I started this message with one of the applications on my brand new iPhone, but was not able to write in this area, so I am finishing this entry the normal way! I stopped at the AT&T store near my home on Saturday afternoon, and they had just received another shipment of iPhones, so I got a black 16 GB model! I used the maps right away to navigate to another store; I just wish it had voice commands like my old Palm/TomTom GPS unit. I also found some new software, including Travel Tracker, one of my favorites on the Palm, only it doesn't update my calendar with flights, etc. I got a very quick response from the company that Apple has not opened the Calendar database up to 3rd parties as of yet.

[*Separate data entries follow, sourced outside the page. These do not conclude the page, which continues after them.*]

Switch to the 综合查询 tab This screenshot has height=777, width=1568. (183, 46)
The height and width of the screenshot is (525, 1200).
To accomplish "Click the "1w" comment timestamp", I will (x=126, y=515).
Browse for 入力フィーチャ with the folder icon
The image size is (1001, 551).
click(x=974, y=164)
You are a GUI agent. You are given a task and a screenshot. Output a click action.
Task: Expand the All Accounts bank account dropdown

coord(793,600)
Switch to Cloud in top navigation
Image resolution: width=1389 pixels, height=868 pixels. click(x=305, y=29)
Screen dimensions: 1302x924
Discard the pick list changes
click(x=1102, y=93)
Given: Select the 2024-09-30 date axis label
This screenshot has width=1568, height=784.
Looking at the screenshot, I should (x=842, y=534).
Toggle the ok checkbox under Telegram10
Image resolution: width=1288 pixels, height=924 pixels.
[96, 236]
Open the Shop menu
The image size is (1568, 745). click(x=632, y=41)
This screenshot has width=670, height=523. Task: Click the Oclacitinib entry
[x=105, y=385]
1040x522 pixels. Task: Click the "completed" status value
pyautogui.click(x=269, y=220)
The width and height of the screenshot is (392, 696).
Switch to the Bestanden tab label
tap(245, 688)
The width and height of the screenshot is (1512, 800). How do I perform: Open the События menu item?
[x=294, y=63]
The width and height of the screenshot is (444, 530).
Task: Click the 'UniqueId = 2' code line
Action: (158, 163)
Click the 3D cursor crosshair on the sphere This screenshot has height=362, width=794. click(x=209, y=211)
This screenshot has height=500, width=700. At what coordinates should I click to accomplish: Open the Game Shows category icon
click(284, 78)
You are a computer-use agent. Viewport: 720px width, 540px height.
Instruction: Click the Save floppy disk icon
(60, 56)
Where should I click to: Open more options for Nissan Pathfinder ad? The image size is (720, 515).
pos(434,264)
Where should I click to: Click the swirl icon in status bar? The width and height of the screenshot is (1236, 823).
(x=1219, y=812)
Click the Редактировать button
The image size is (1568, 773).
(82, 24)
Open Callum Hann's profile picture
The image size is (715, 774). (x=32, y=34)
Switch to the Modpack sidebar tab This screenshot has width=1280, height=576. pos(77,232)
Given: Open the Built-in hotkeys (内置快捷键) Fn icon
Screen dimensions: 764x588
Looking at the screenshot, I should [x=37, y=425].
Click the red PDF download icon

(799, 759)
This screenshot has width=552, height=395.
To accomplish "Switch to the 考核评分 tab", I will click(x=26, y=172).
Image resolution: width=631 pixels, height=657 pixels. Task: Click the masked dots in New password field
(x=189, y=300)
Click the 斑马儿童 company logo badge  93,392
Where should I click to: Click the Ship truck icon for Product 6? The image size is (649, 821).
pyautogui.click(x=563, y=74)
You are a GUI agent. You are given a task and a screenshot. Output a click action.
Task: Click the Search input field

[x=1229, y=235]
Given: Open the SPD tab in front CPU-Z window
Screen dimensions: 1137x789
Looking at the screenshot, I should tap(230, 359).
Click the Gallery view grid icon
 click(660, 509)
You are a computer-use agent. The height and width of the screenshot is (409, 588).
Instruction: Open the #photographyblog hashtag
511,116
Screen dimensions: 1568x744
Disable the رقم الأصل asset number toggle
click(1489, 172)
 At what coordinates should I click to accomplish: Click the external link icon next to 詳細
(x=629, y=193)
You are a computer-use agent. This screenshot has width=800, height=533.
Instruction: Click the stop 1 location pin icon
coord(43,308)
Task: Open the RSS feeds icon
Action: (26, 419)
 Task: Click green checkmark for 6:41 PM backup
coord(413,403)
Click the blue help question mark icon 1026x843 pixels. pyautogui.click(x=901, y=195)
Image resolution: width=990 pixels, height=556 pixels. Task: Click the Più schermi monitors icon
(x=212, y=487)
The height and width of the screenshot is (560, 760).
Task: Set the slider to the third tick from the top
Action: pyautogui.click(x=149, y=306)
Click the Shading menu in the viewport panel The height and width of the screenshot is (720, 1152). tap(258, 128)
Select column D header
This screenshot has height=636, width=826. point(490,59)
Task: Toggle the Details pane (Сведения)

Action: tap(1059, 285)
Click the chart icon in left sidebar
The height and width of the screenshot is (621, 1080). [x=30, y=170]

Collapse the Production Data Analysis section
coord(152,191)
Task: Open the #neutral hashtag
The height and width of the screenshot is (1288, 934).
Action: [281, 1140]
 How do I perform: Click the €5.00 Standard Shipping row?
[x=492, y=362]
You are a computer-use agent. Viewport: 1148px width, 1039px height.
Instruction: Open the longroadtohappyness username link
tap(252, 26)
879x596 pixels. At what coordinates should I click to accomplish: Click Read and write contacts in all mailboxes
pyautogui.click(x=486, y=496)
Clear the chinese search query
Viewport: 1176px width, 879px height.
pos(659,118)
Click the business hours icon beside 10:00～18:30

I managed to get my MobileMe set up and am synching with only a few problems. I left ten years of my calendar on my Palm Desktop, and I can't figure out how to publish my iCal, but otherwise, the transition from my Palm SmartPhone has been pretty seamless. I will spend the next two weeks on vacation exploring Orlando with my new GPS, and playing with the faster G3 connectivity. I will also explore some of the many different iPhone applications that are available through the iTunes store. One of my complaints: you have to buy a software package before you try it out (to see if it works the way you like). I just wasted some money on a game; with most Palm software there was usually a trial period before payment was required. I am slowly getting used to entering text with my fingers, but I am still much more facile with a regular keyboard. So far, I've been able to open GoogleDocs through my iPhone, but haven't figured out if I can edit these files. On my Mac, I can't use Safari to edit in many of the Google tools, so the iPhone version of Safari probably has the same limitations. It also does not support Flash or Java, the underlying technology of many Web 2.0 applications. Exploring and comparing will be very interesting!

1 comment:

John Koetsier said...

Interesting that you mention that Flash and Java are the underlying technologies of most web2.0 tools.

I'd pin that rather on Ajax technologies like Javascript.

In my opinion, Java is big, bloated, and slow. Flash is good, but can be hard to managed and develop in a maintainable way.